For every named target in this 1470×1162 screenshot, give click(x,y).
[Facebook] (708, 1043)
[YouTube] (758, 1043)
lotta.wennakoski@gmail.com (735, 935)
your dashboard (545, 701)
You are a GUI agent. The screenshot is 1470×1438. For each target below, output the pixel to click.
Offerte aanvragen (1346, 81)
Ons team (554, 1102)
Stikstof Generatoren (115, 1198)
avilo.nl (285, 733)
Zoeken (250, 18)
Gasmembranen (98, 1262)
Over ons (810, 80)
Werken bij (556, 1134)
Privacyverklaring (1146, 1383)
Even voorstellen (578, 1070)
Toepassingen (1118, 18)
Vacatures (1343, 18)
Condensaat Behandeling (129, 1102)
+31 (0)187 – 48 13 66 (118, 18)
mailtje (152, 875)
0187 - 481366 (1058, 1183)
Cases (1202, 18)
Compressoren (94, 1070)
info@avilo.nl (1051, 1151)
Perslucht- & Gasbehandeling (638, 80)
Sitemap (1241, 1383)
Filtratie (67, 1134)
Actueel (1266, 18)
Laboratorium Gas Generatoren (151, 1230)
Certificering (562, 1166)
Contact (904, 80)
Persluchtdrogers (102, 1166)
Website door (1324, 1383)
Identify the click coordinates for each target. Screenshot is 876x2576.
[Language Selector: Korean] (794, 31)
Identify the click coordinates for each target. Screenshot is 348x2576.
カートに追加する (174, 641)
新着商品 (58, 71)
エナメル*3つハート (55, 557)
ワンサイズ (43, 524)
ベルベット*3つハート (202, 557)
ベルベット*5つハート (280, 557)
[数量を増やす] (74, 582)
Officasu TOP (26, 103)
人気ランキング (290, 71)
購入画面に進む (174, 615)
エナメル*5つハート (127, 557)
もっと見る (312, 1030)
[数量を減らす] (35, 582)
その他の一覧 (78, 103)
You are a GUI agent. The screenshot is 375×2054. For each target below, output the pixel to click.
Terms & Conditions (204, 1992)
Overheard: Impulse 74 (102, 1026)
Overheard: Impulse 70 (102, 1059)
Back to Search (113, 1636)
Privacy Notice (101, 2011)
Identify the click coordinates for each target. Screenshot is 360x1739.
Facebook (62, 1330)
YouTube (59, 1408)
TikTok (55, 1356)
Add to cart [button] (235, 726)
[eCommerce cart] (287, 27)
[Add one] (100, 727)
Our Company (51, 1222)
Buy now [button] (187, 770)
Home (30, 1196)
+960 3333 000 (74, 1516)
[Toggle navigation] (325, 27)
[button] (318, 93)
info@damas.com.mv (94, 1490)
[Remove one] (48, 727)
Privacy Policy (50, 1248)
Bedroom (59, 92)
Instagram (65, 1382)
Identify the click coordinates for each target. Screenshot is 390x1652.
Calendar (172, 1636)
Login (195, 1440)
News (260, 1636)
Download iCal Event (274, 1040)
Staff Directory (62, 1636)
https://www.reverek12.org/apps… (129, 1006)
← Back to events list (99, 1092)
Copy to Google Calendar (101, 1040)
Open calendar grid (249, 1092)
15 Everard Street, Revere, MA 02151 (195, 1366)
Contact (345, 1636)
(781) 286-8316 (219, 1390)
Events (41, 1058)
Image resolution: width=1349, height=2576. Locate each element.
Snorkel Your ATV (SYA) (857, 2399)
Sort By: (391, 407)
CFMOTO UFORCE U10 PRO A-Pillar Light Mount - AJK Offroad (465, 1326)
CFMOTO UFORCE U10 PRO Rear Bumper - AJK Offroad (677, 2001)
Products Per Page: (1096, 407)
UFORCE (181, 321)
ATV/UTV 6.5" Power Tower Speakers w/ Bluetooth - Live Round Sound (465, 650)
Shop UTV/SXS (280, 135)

-------

## PROBLEM TO WORK ON
Nothing in the entries above may be left out; retype them all exactly.

## FINISHED EXERCISE
For every named target in this 1470×1162 screenshot, give click(x,y).
[Facebook] (708, 1043)
[YouTube] (758, 1043)
lotta.wennakoski@gmail.com (735, 935)
your dashboard (545, 701)
You are a GUI agent. The screenshot is 1470×1438. For each target below, output the pixel to click.
Offerte aanvragen (1346, 81)
Ons team (554, 1102)
Stikstof Generatoren (115, 1198)
avilo.nl (285, 733)
Zoeken (250, 18)
Gasmembranen (98, 1262)
Over ons (810, 80)
Werken bij (556, 1134)
Privacyverklaring (1146, 1383)
Even voorstellen (578, 1070)
Toepassingen (1118, 18)
Vacatures (1343, 18)
Condensaat Behandeling (129, 1102)
+31 (0)187 – 48 13 66 (118, 18)
mailtje (152, 875)
0187 - 481366 (1058, 1183)
Cases (1202, 18)
Compressoren (94, 1070)
info@avilo.nl (1051, 1151)
Perslucht- & Gasbehandeling (638, 80)
Sitemap (1241, 1383)
Filtratie (67, 1134)
Actueel (1266, 18)
Laboratorium Gas Generatoren (151, 1230)
Certificering (562, 1166)
Contact (904, 80)
Persluchtdrogers (102, 1166)
Website door (1324, 1383)
Identify the click coordinates for each target. Screenshot is 876x2576.
[Language Selector: Korean] (794, 31)
Identify the click coordinates for each target. Screenshot is 348x2576.
カートに追加する (174, 641)
新着商品 (58, 71)
エナメル*3つハート (55, 557)
ワンサイズ (43, 524)
ベルベット*3つハート (202, 557)
ベルベット*5つハート (280, 557)
[数量を増やす] (74, 582)
Officasu TOP (26, 103)
人気ランキング (290, 71)
購入画面に進む (174, 615)
エナメル*5つハート (127, 557)
もっと見る (312, 1030)
[数量を減らす] (35, 582)
その他の一覧 (78, 103)
You are a GUI agent. The screenshot is 375×2054. For each target below, output the pixel to click.
Terms & Conditions (204, 1992)
Overheard: Impulse 74 (102, 1026)
Overheard: Impulse 70 (102, 1059)
Back to Search (113, 1636)
Privacy Notice (101, 2011)
Identify the click coordinates for each target. Screenshot is 360x1739.
Facebook (62, 1330)
YouTube (59, 1408)
TikTok (55, 1356)
Add to cart [button] (235, 726)
[eCommerce cart] (287, 27)
[Add one] (100, 727)
Our Company (51, 1222)
Buy now [button] (187, 770)
Home (30, 1196)
+960 3333 000 (74, 1516)
[Toggle navigation] (325, 27)
[button] (318, 93)
info@damas.com.mv (94, 1490)
[Remove one] (48, 727)
Privacy Policy (50, 1248)
Bedroom (59, 92)
Instagram (65, 1382)
Identify the click coordinates for each target. Screenshot is 390x1652.
Calendar (172, 1636)
Login (195, 1440)
News (260, 1636)
Download iCal Event (274, 1040)
Staff Directory (62, 1636)
https://www.reverek12.org/apps… (129, 1006)
← Back to events list (99, 1092)
Copy to Google Calendar (101, 1040)
Open calendar grid (249, 1092)
15 Everard Street, Revere, MA 02151 (195, 1366)
Contact (345, 1636)
(781) 286-8316 (219, 1390)
Events (41, 1058)
Image resolution: width=1349, height=2576. Locate each element.
Snorkel Your ATV (SYA) (857, 2399)
Sort By: (391, 407)
CFMOTO UFORCE U10 PRO A-Pillar Light Mount - AJK Offroad (465, 1326)
CFMOTO UFORCE U10 PRO Rear Bumper - AJK Offroad (677, 2001)
Products Per Page: (1096, 407)
UFORCE (181, 321)
ATV/UTV 6.5" Power Tower Speakers w/ Bluetooth - Live Round Sound (465, 650)
Shop UTV/SXS (280, 135)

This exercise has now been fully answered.